• _About this task_
Repeat word for word the lines starting at the one with "Toggle console scroll lock" and ending at the final line of the material, both ends included; omit pictures.

START Data to use

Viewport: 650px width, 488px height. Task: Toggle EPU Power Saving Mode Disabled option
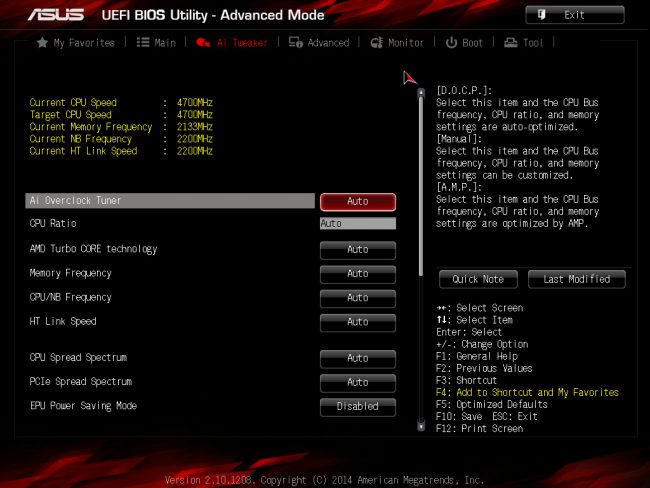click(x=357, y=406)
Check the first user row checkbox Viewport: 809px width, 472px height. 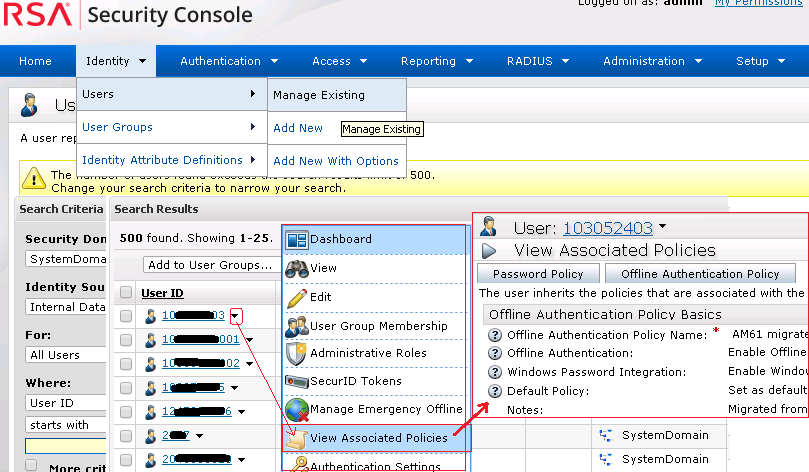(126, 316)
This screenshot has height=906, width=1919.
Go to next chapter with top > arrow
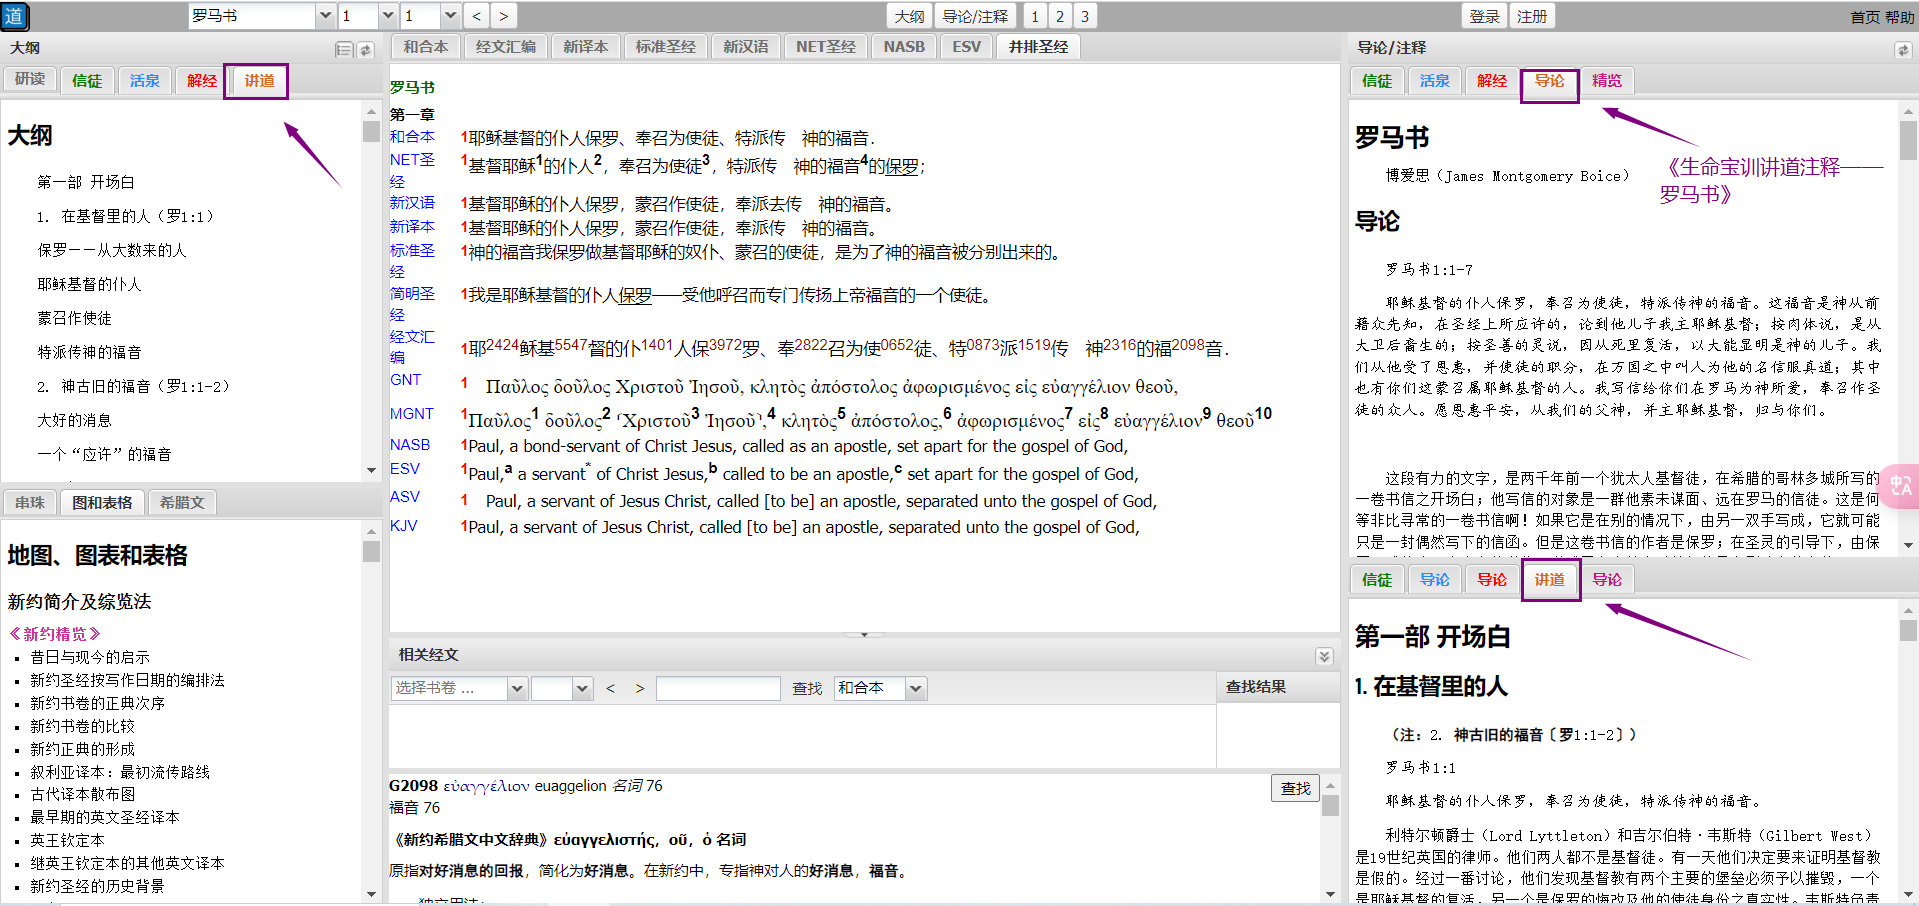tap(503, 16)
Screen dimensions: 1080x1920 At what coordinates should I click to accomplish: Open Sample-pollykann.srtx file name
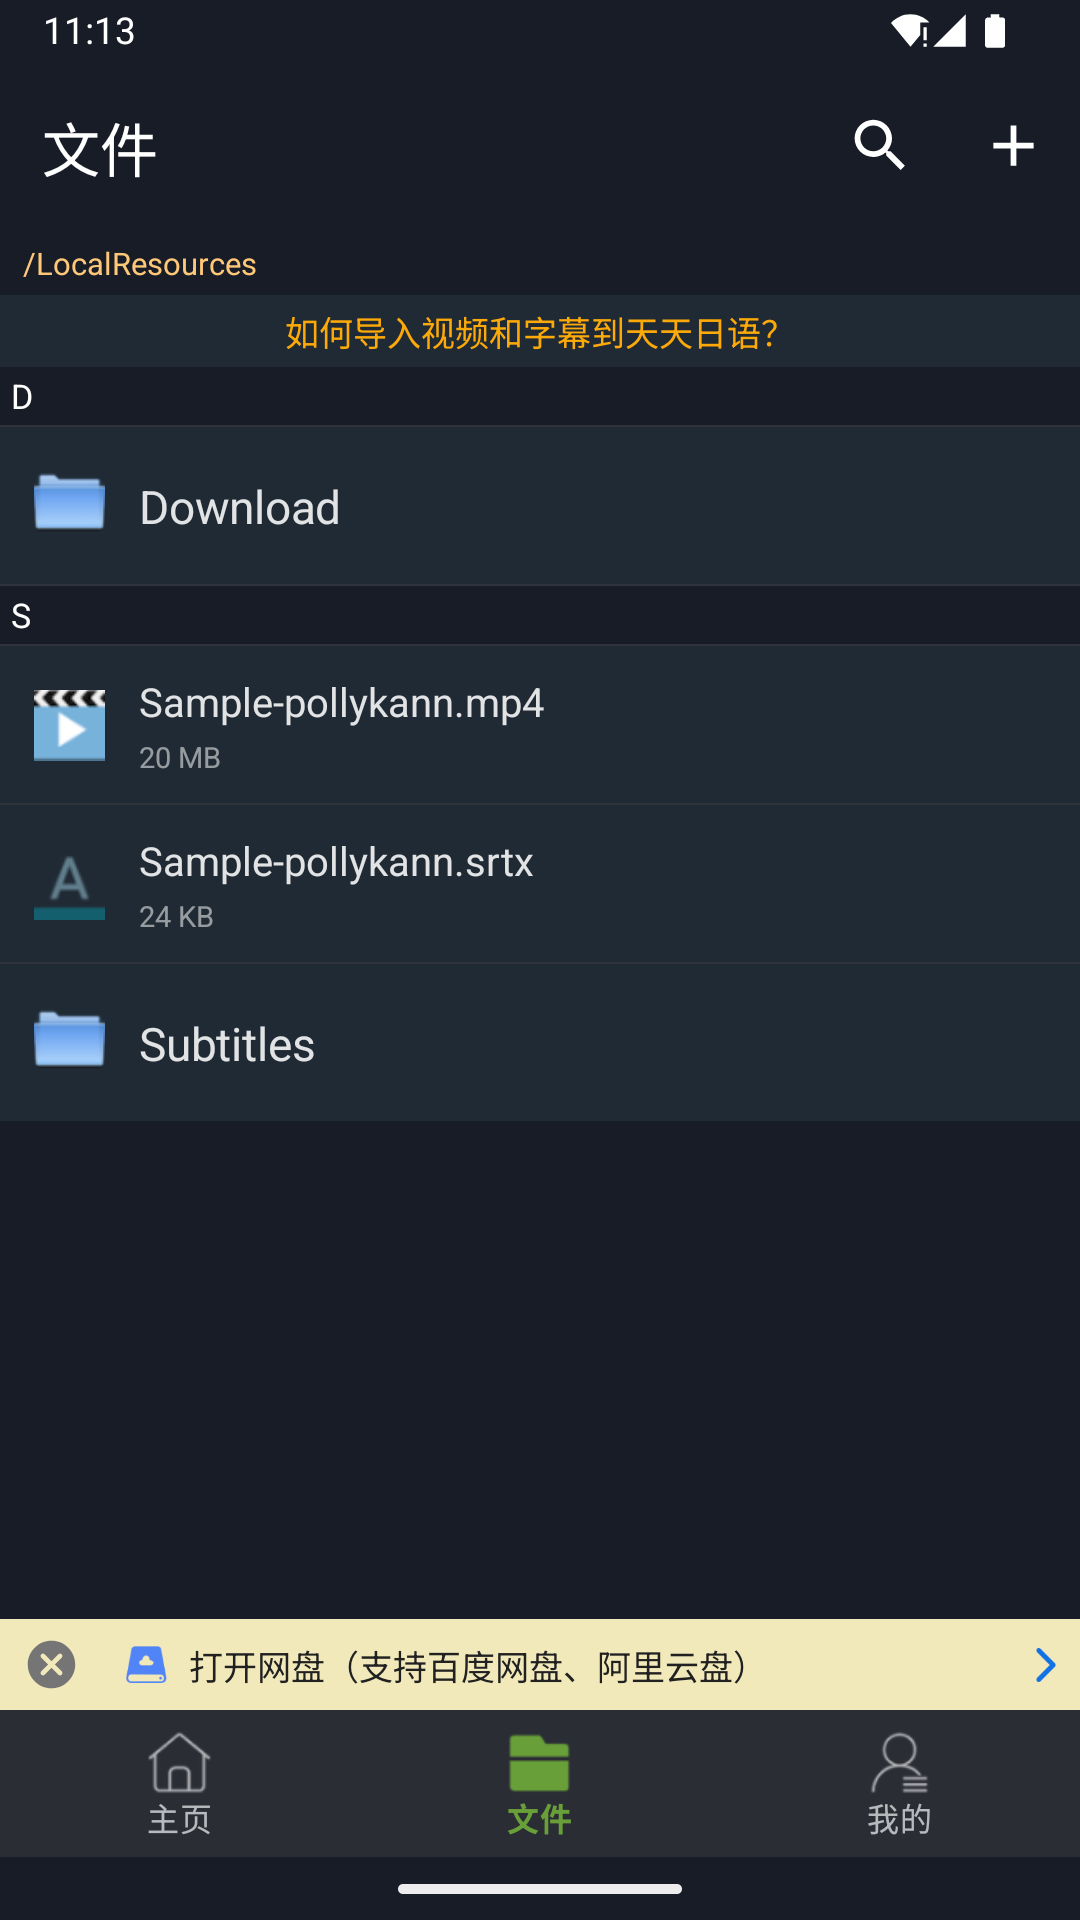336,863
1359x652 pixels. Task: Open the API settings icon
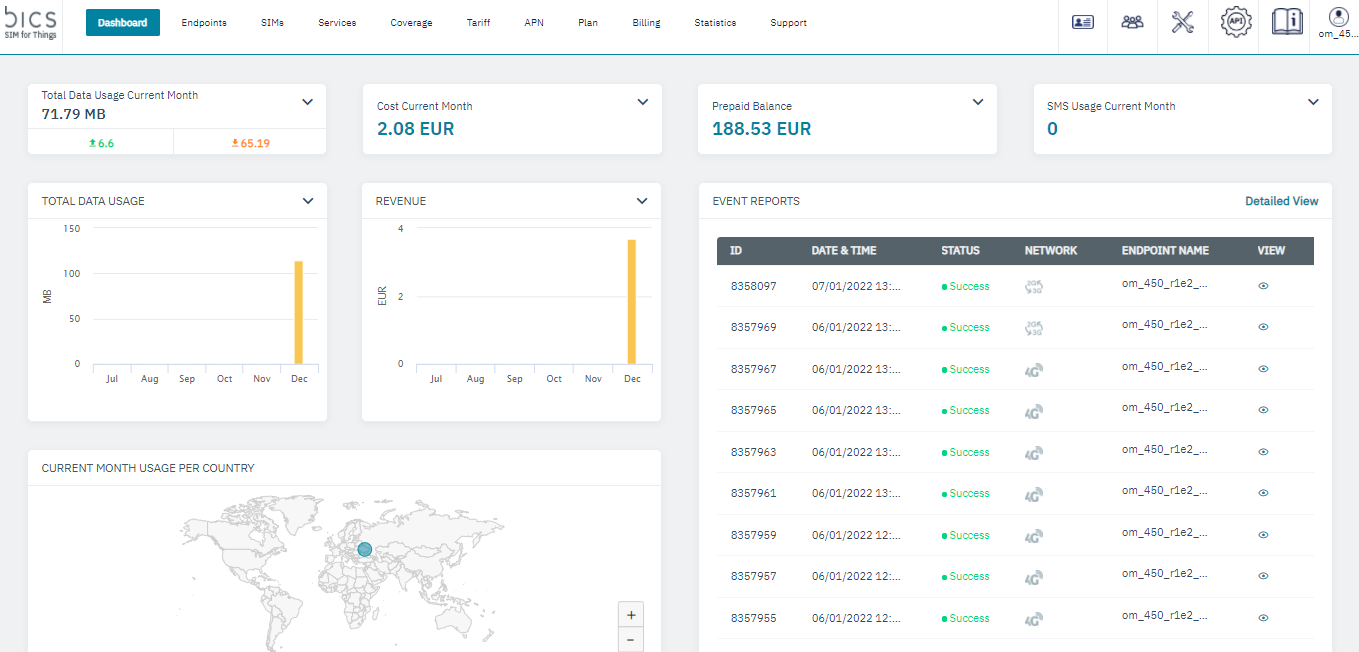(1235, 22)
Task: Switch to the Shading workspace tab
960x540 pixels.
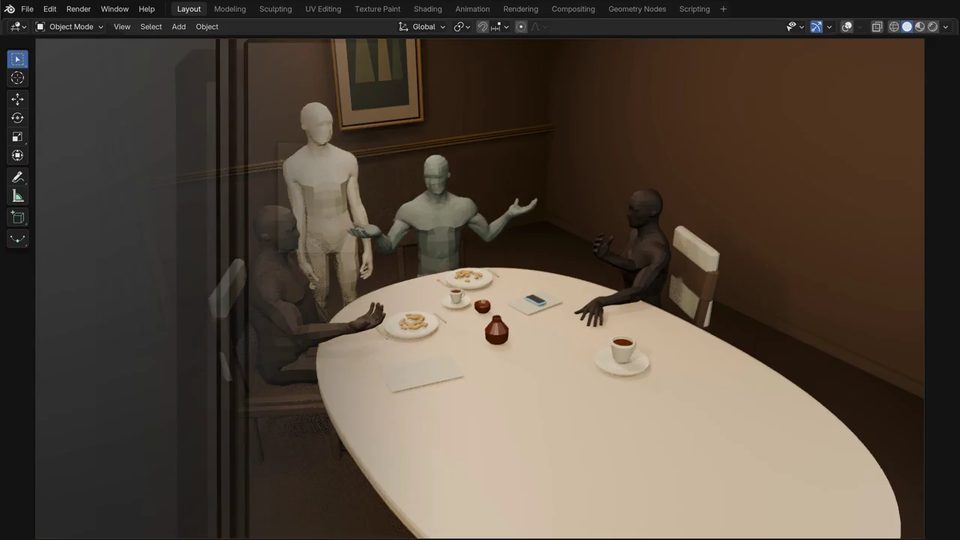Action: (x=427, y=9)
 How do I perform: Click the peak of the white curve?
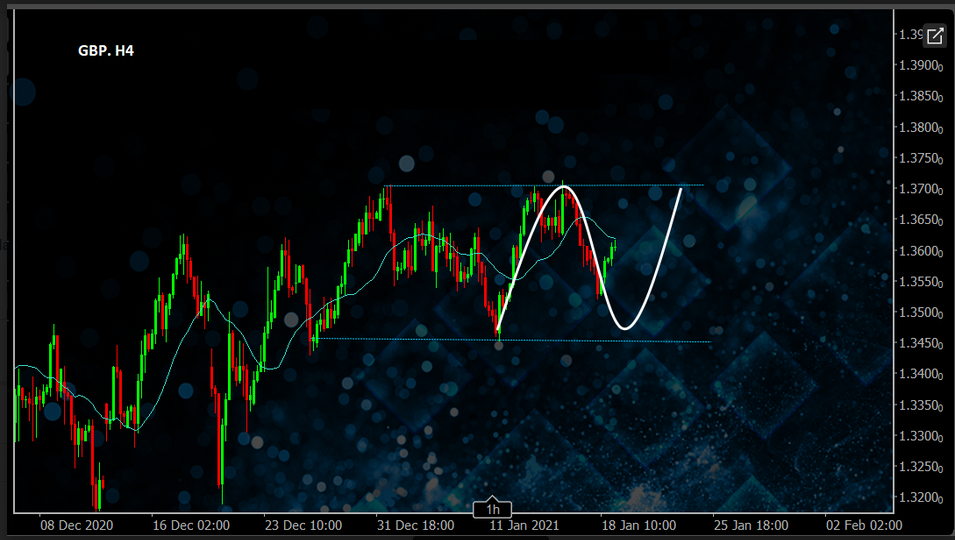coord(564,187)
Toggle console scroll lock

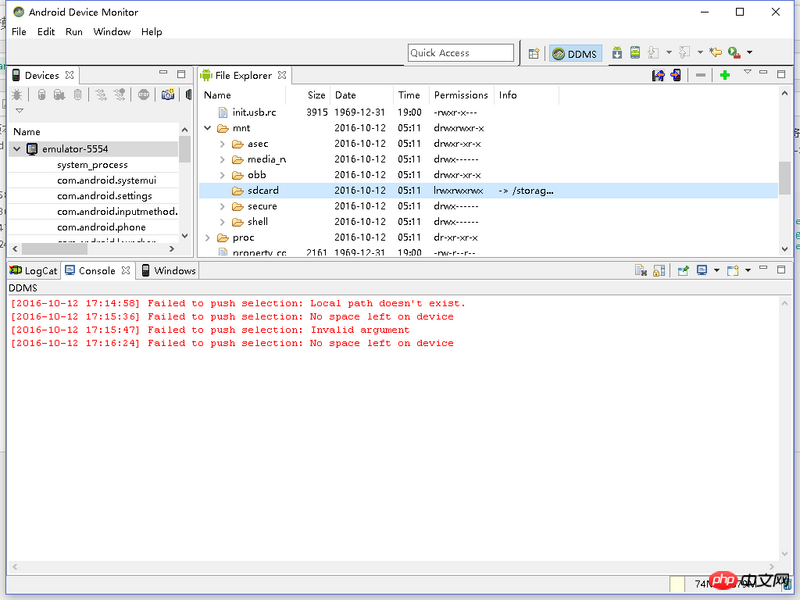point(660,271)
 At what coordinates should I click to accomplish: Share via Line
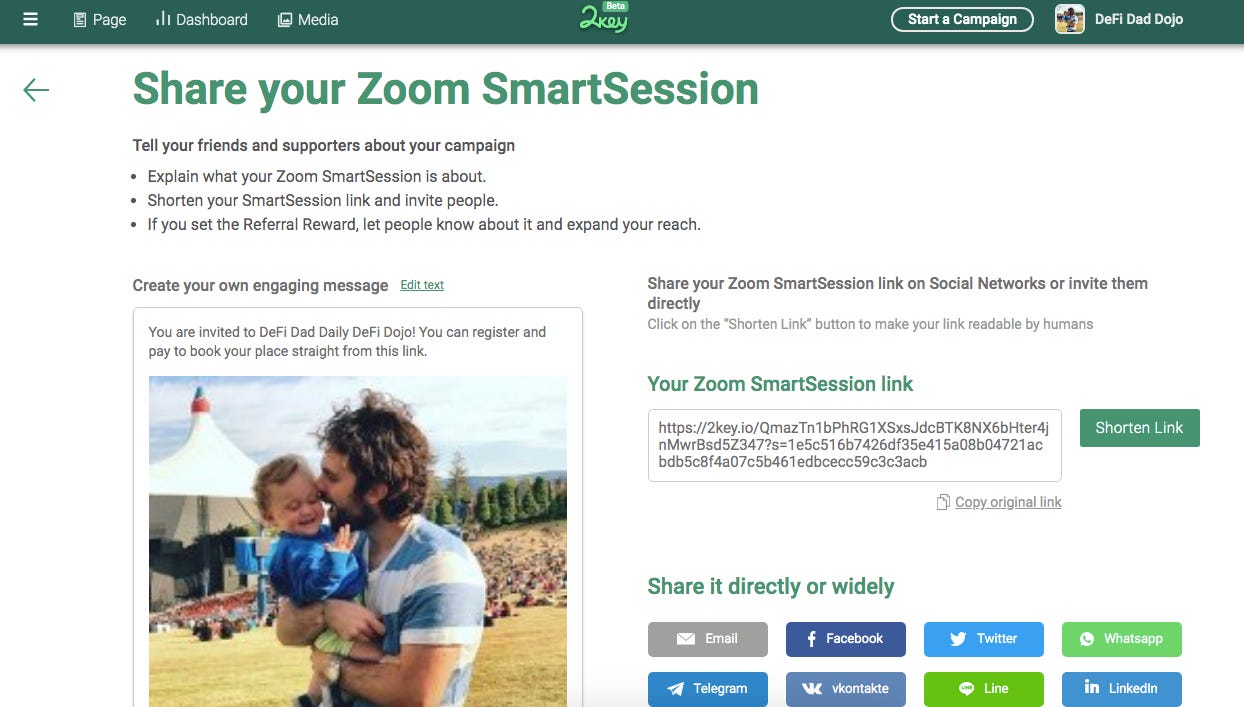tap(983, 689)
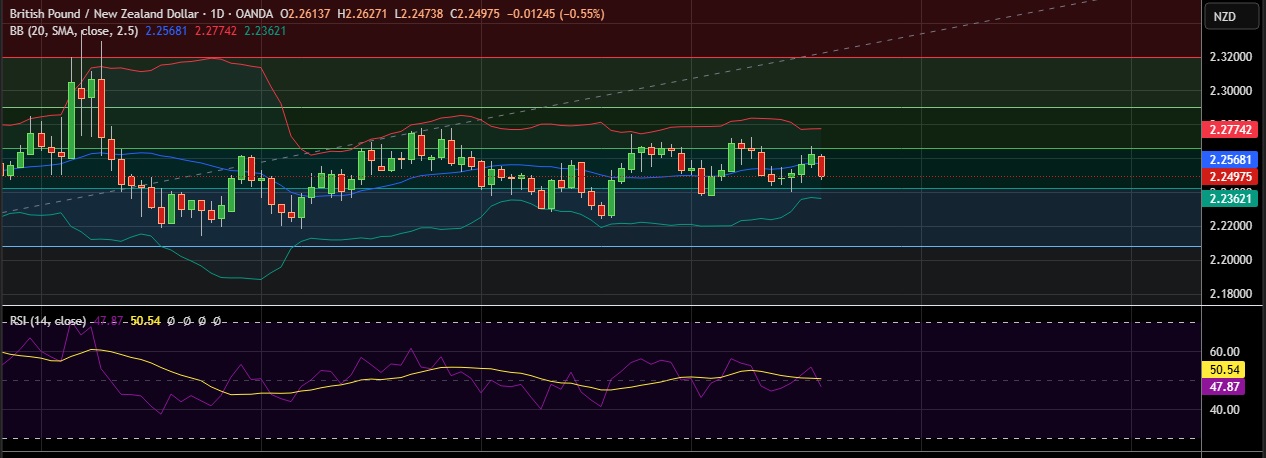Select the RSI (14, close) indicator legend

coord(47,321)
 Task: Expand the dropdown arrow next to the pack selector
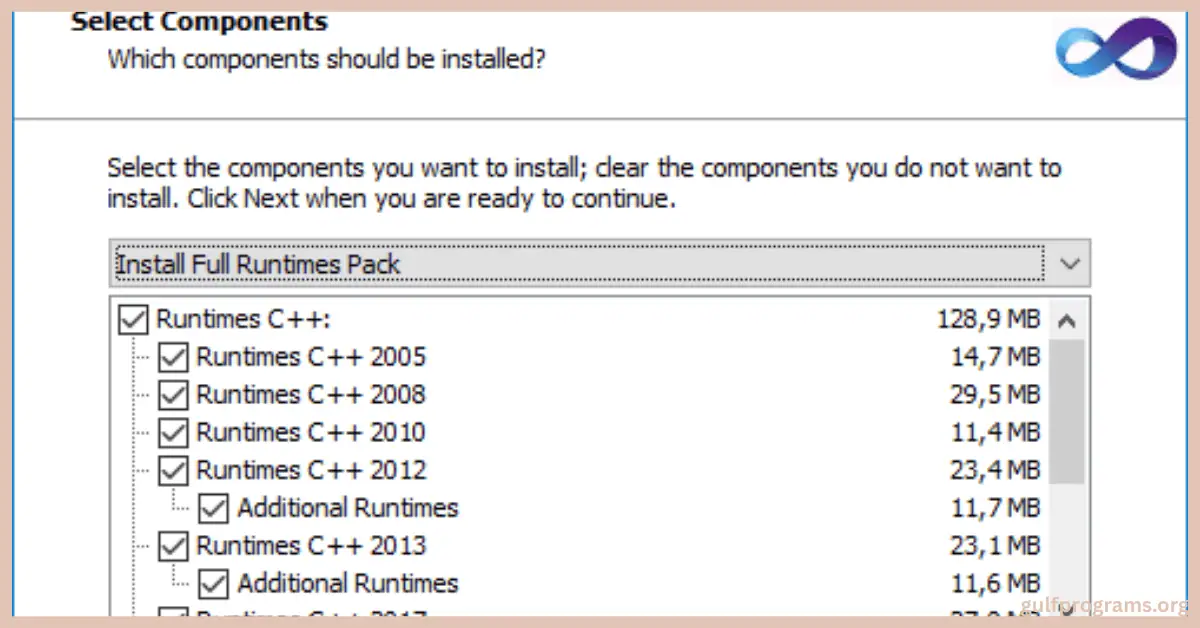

END Data to use

• _Solution below_
Toggle console scroll lock

point(660,271)
 At what coordinates should I click to accomplish: Share via Line
tap(983, 689)
Select the RSI (14, close) indicator legend

coord(47,321)
 Task: Expand the dropdown arrow next to the pack selector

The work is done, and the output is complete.